As such it’s neither as silly nor as tedious, respectively, as the two aforementioned, and no disgrace to the original Swedish version of itself, for whatever that’s worth. We didn’t need salacious posters or propulsive trailers to detect that Dragon Tattoo was right up Fincher’s dark alley. The whole setup suits his pervy predilections all too well: In an atmosphere foul with family secrets, sexual violence and murder, a dubiously disgraced journalist (Craig) and a disturbed computer hacker (Rooney Mara) form an unlikely crime-solving alliance. The mood is by turns brooding and cheeky. The method is technically exacting. The temperature is not warm.
It begins with the journalist, one Mikael Blomkvist, summoned to a nest of wealthy Swedish industrialists. They have their own private island and ample skeleton space in the family closets—or basement torture chambers, as the case may be. Their reigning patriarch, an elderly tycoon played by Christopher Plummer, has commissioned a biography of himself, but really he wants to investigate the presumed murder of a beloved niece several decades ago. He summarizes the rest of the family, which includes Stellan Skarsgård, as “the most detestable collection of people you will ever meet.” That’s a bold claim given Blomkvist’s experience writing about very detestable people, but he does his reporterly legwork and determines it to be fair enough.

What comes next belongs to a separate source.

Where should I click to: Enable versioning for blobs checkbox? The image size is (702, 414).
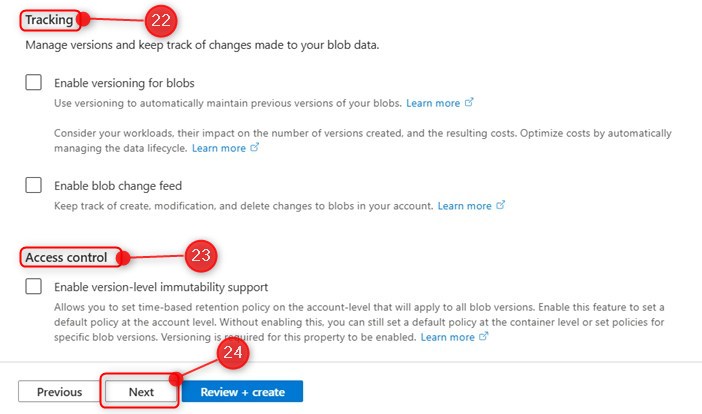[x=34, y=83]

The girl with the dragon tattoo, Lisbeth Salander, is not a girl; she’s a woman. It is worth pointing out (again) that the original title of Larsson’s book was Men Who Hate Women, and that the movie-titling modification has not exactly struck a blow against misogyny. Also, Lisbeth Salander is a mystery. She seems rather lean and lithe for someone who apparently subsists only on Happy Meals, but as she explains, she’s lucky enough to have a high metabolism. Otherwise: less lucky. Somehow we infer her family to be a collection nearly as detestable as the tycoon’s, and in any case she is now a ward of the state, whose caseworker also is her rapist. In one scene, her T-shirt reads: “Fuck You, You Fucking Fuck.” It is possible that she’s a fan of Blue Velvet.

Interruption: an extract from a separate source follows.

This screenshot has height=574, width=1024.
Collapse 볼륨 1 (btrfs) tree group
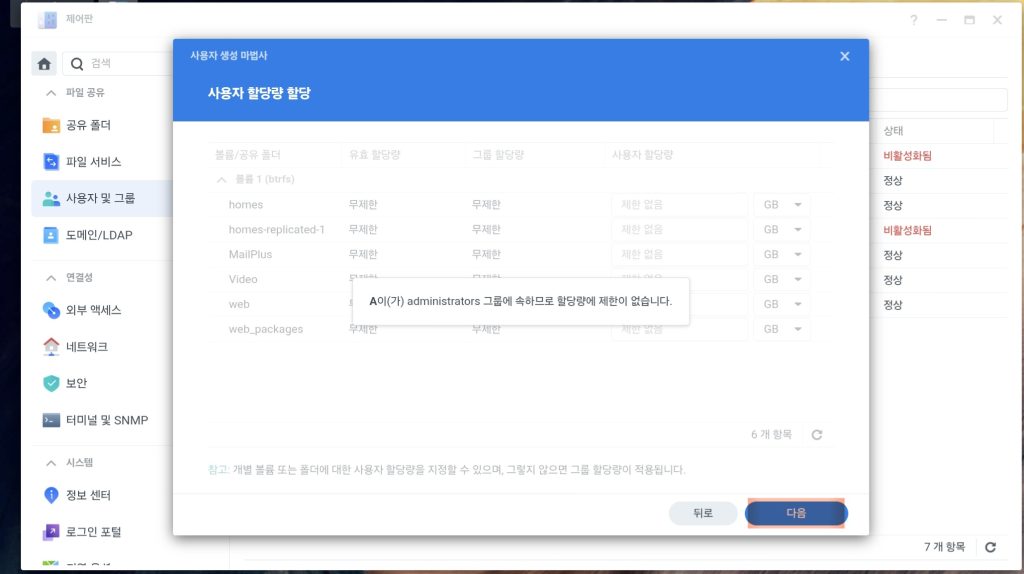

She first encounters Blomkvist as the checker of his background. Then she becomes his assistant, then his lover. He already has a lover, who is also his editor and is played by Robin Wright, but that doesn’t much matter, just as it doesn’t much matter that Wright troubles herself to affect a Swedish accent and Craig doesn’t.
What matters is that Salander proves a tech-savvy forensic investigator, and also an effectual vengeance dispenser. Making good on but not much considering its “Evil shall with evil be expelled” tagline, the movie works briskly through its sadistic cycle of brutal violence. Some credit for its efficiency seems due to screenwriter Steven Zaillian, but as we’ve established, this was a tale promiscuous enough to freely drift between its tellers, and now here it is as a film by David Fincher—a very dark space in which actors lurk and give off glints of their charisma.
Fincher’s faith in Mara has been clear since he cast her as the decisively dissatisfied girlfriend who set The Social Network in motion. Maybe Facebook will decide how her pixie-punk credentials compare with those of her Dragon Tattoo predecessor Noomi Rapace—recently graduated, alas, to window-dressing Guy Ritchie’s Sherlock Holmes: A Game of Shadows. Not all men hate women. But some could learn to love them more.